Solange Knowles © Max Hirschberger

Op het nieuwe album van Solange (Knowles, dus ja: de zus van Beyoncé, een toevoeging die haar natuurlijk gruwelijk tekortdoet vanwege de suggestie van een schaduw waarin haar talent zich afspeelt, al is de bron van die schaduw nou eenmaal onontkoombaar groot) staan strikt genomen nauwelijks nummers. Dat het een heel sterk album is, komt doordat er geen enkele reden is om het strikt te nemen. When I Get Home klinkt alsof Solange de studio in is gegaan om een klassiek r&b-album op te nemen, vervolgens de volledige muzikale begeleiding daarvan heeft gewist, en daarna tegen producers van filmmuziek met een liefde voor triphop heeft gezegd: leef je vooral uit.

When I Get Home is een spannende soundtrip van een album, met zanglijnen die de melodie neerzetten en vasthouden, een muziek die daartegen in mag schuren, die soms zelf bijna ontregelt, maar vooral zijn eigen verhaal mag vertellen, soms ergens halverwege samenkomt met Solange’s stem, en dan weer net zo vrijmoedig een andere afslag neemt. Het fraaie is dat het album er een jazzy vrijheidsbeleving van krijgt, de illusie van spontaniteit. Illusie ja, want de manier waarop die dominante, kale baslijn in My Skin My Logo om Solange’s stem heen danst, daar is ontzettend goed over nagedacht, zonder dat het overconceptueel klinkt.

Dreams, een nummer waarin ze jeugdherinneringen (‘I grew up a little girl with/ Dreams, dreams, dreams’) koppelt aan een les (namelijk geduld: ‘Dreams, they come a long way, not today’) drijft níet op een dromerige begeleiding, maar juist op een kale, hoekige beat met op onvoorspelbare momenten een dwarse tegenbeat. Het nummer is zijn eigen remedie tegen zoetsappigheid. Ook prettig: Solange heeft bereik én volume, maar niet die tergend vermoeiende neiging van veel zangeressen met zo’n bereik en volume om dat in elke regel te demonstreren.
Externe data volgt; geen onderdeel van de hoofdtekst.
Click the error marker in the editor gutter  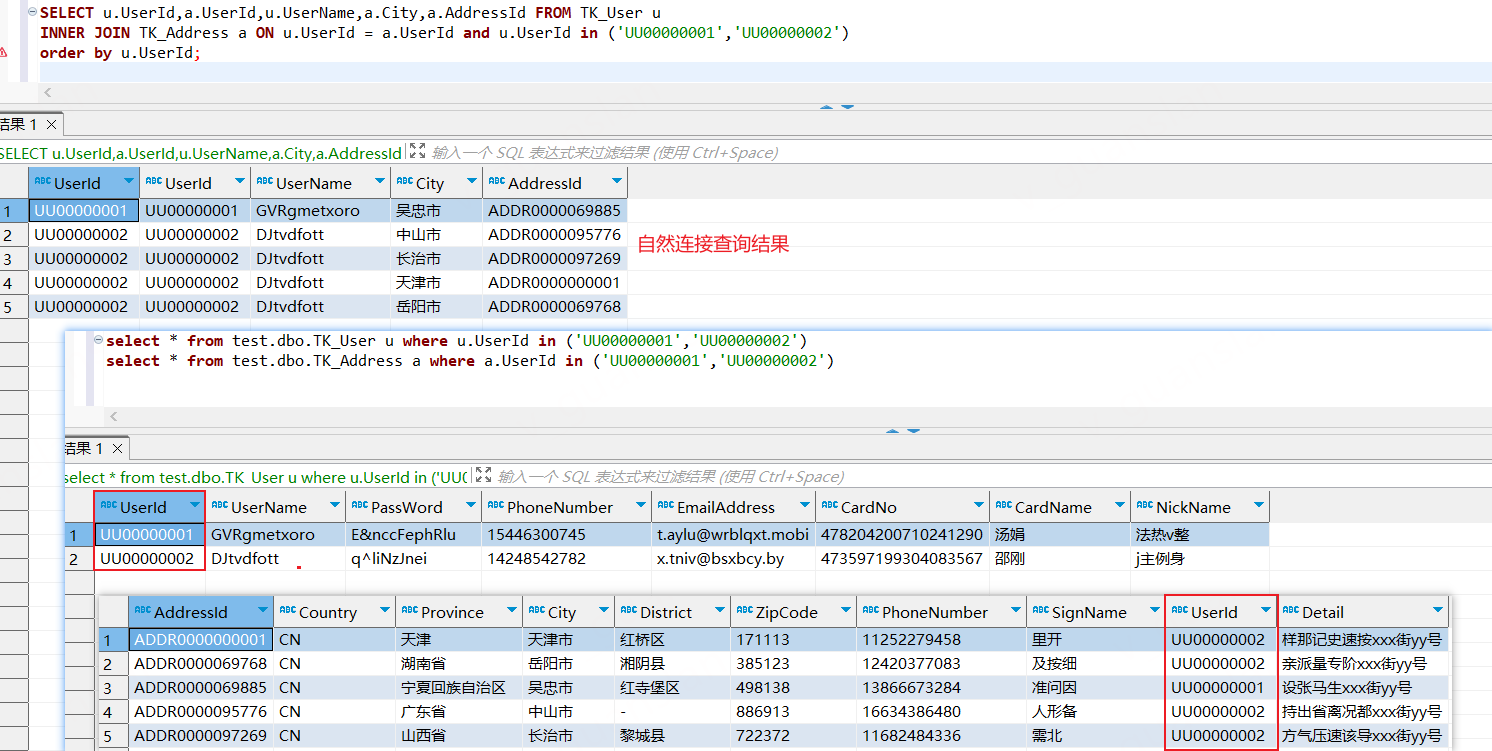click(x=3, y=53)
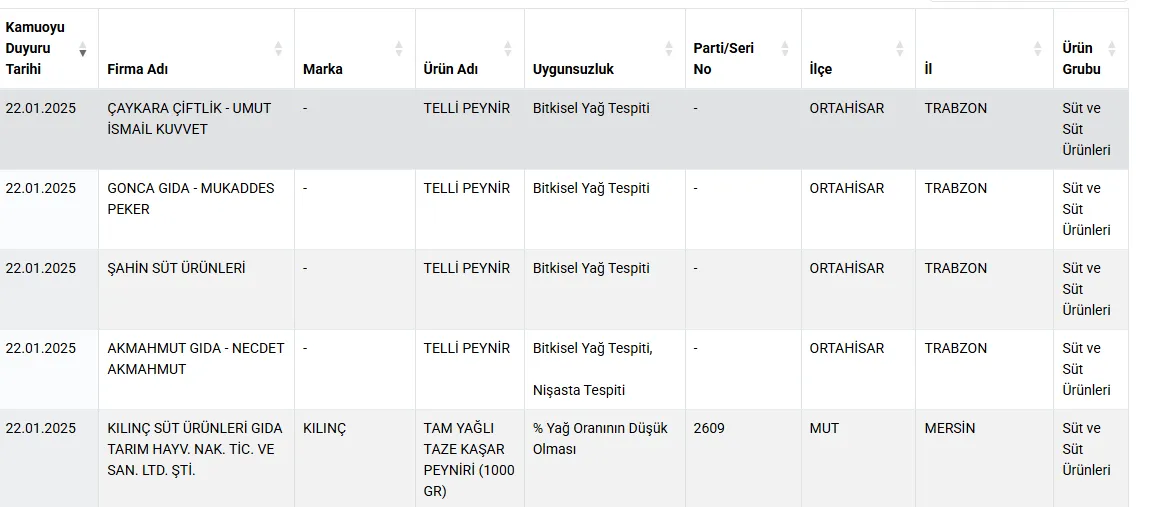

When I Get Home, My Skin My Logo – de vermoedens die deze titels oproepen zijn juist: dit is een album over de zoektocht naar identiteit, en vervolgens de omhelzing daarvan. Wie het beluistert op Spotify krijgt bij sommige tracks clipjes te zien, en in de meeste daarvan kijkt de zangeres onderzoekend naar haar spiegelbeeld.

In Almeda, vernoemd naar de wijk in haar stad Houston en in muzikaal opzicht een ode aan de vroege hiphop uit die stad, gooit ze haar bestellingen aan de bar in de mix met haar spiegeldbeeld: ‘Sip, sip, sip, sip, sip/ Brown liquor, brown liquor/ Brown skin, brown face/ Brown leather, brown sugar/ Brown leaves, brown keys/ Brown creepers, brown face/ Black skin, black braids/ Black waves, black days/ Black baes, black things/ These are black-owned things’.

Het vervolg komt in de context van deze staccato ritmische taal als een kleine schokgolf, maar in de context van het Amerika van 2019 dan weer niet. Expliciete tijden; alles een statement. Dus voor wie het nog niet had begrepen na de trotse opsomming: ‘Black faith still can’t be washed away/ Not even in that Florida water’.